[Records provided]
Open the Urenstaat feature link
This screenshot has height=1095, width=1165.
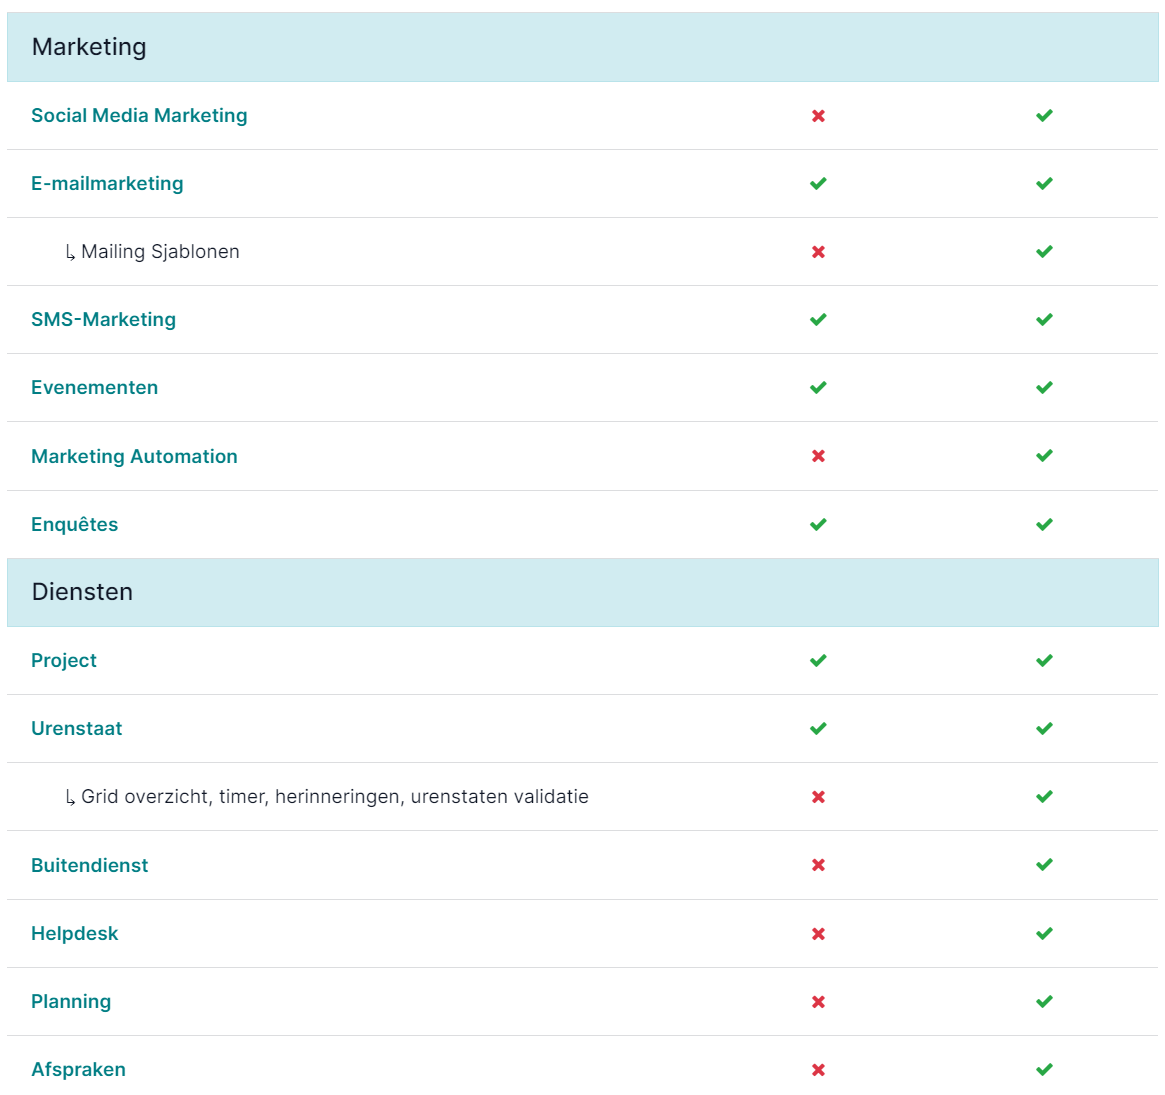tap(77, 729)
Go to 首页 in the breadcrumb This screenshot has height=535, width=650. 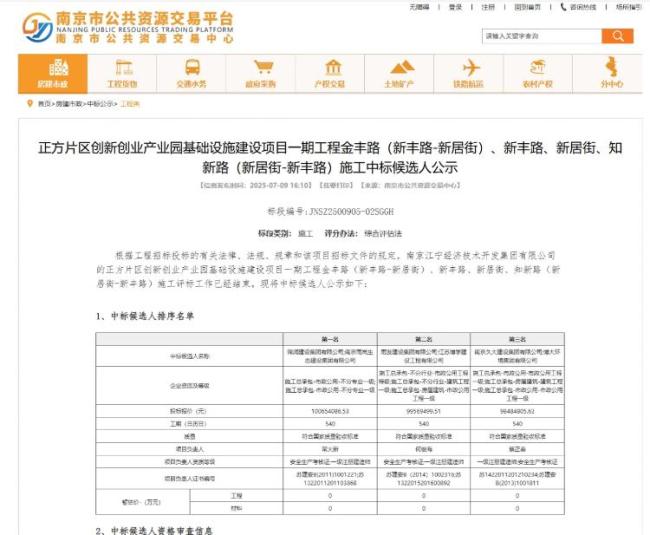click(44, 104)
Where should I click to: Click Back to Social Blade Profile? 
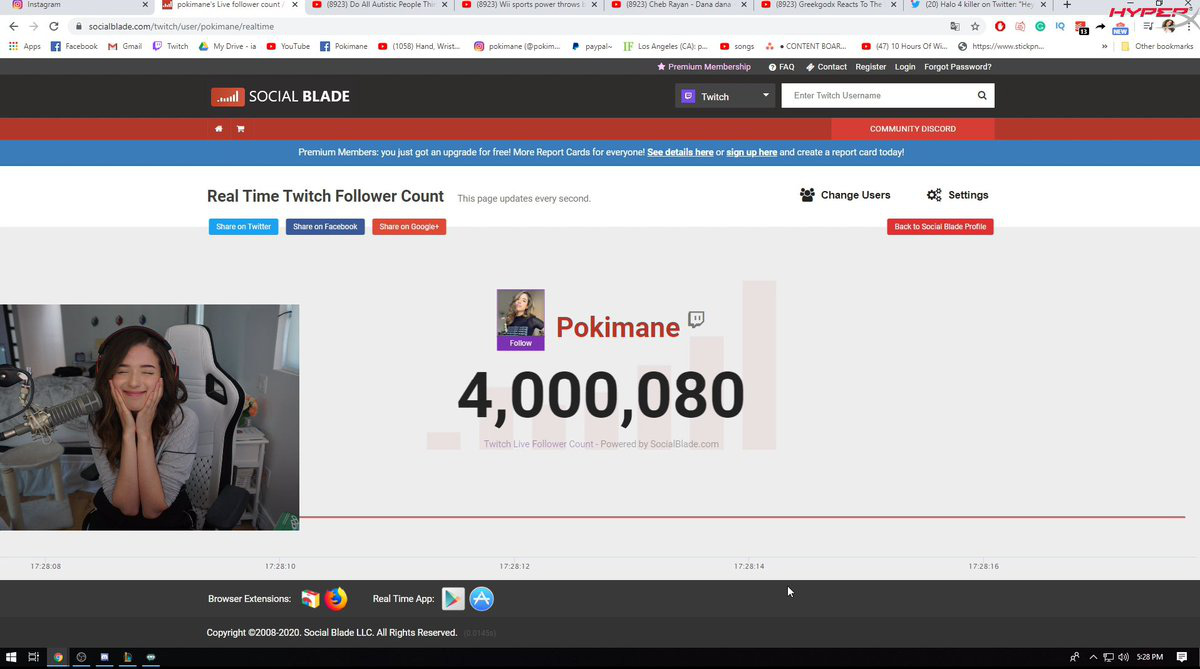[940, 227]
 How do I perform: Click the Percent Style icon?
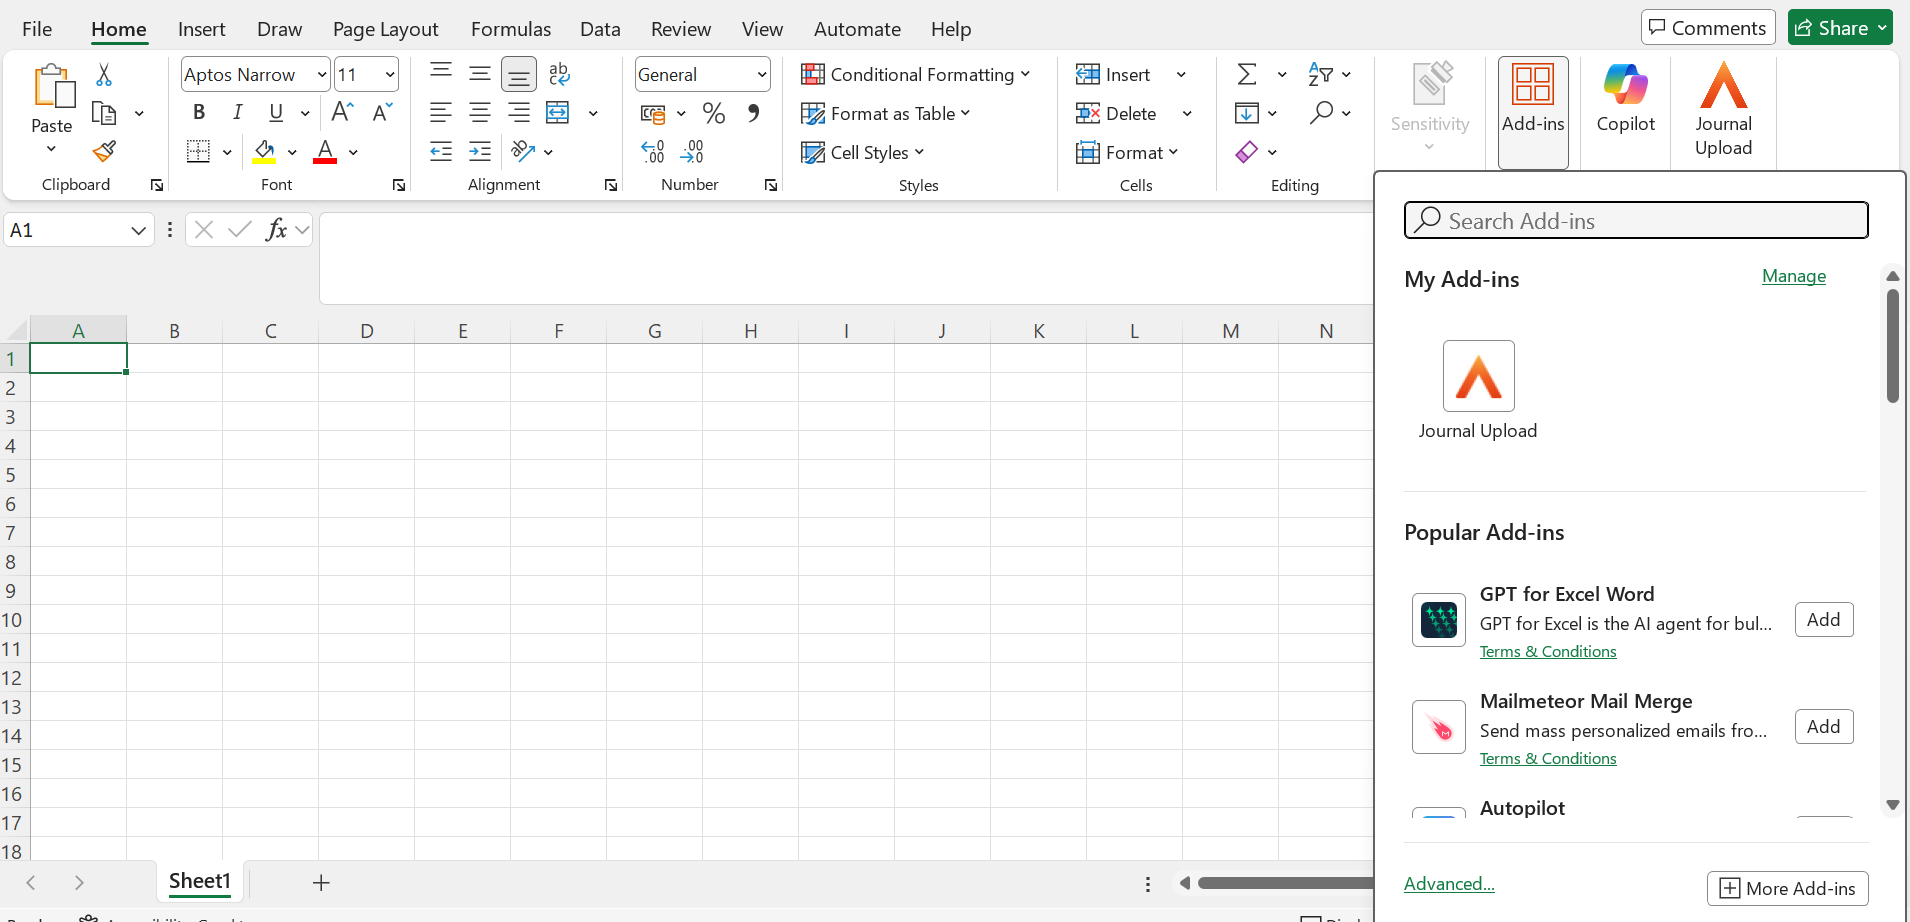coord(713,113)
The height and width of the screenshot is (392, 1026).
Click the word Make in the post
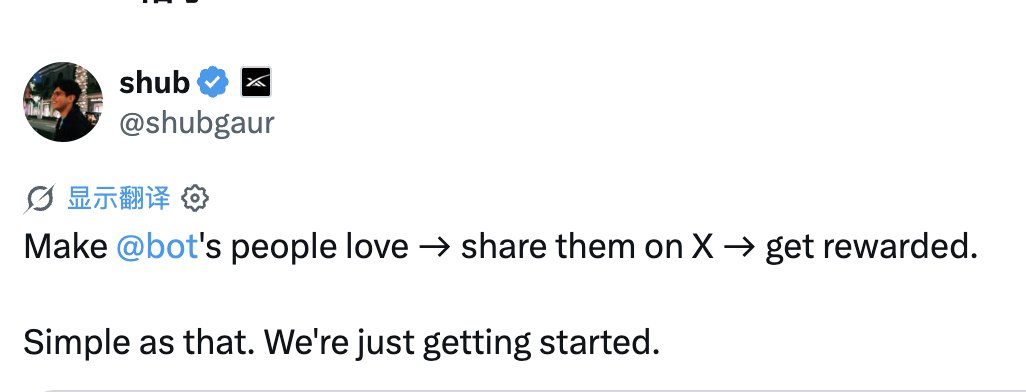pos(65,247)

[Exercise description] Leave the pictures out and retype only the lines from the line with "Where should I" through the final line of the material, both ends included, word for word.

[Written reply]
Where should I click to: Click Back to Social Blade Profile? 
[940, 227]
 How do I perform: Click the Percent Style icon?
coord(713,113)
The height and width of the screenshot is (392, 1026).
Click the word Make in the post
pos(65,247)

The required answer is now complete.